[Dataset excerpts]
____

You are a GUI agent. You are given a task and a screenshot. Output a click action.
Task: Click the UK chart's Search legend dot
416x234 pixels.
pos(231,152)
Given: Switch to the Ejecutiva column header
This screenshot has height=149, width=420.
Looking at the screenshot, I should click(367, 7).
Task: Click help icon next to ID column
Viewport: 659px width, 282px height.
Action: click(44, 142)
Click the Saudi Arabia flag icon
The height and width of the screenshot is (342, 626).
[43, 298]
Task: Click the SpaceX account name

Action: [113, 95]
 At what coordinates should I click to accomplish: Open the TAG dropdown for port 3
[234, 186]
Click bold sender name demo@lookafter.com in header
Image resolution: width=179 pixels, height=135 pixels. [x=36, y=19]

____

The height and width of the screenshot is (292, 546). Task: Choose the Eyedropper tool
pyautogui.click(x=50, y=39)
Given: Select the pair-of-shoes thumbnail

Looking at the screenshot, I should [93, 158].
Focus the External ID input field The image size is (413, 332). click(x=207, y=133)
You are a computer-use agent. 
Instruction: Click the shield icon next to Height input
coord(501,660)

____

* Exercise aim: One stretch of the lines above is wanted, from the line that contains "You are a GUI" through the line that contains "Given: Switch to the Ejecutiva column header". Output it exactly.

* Finished task:
You are a GUI agent. You are given a task and a screenshot. Output a click action.
Task: Click the UK chart's Search legend dot
416x234 pixels.
pos(231,152)
Given: Switch to the Ejecutiva column header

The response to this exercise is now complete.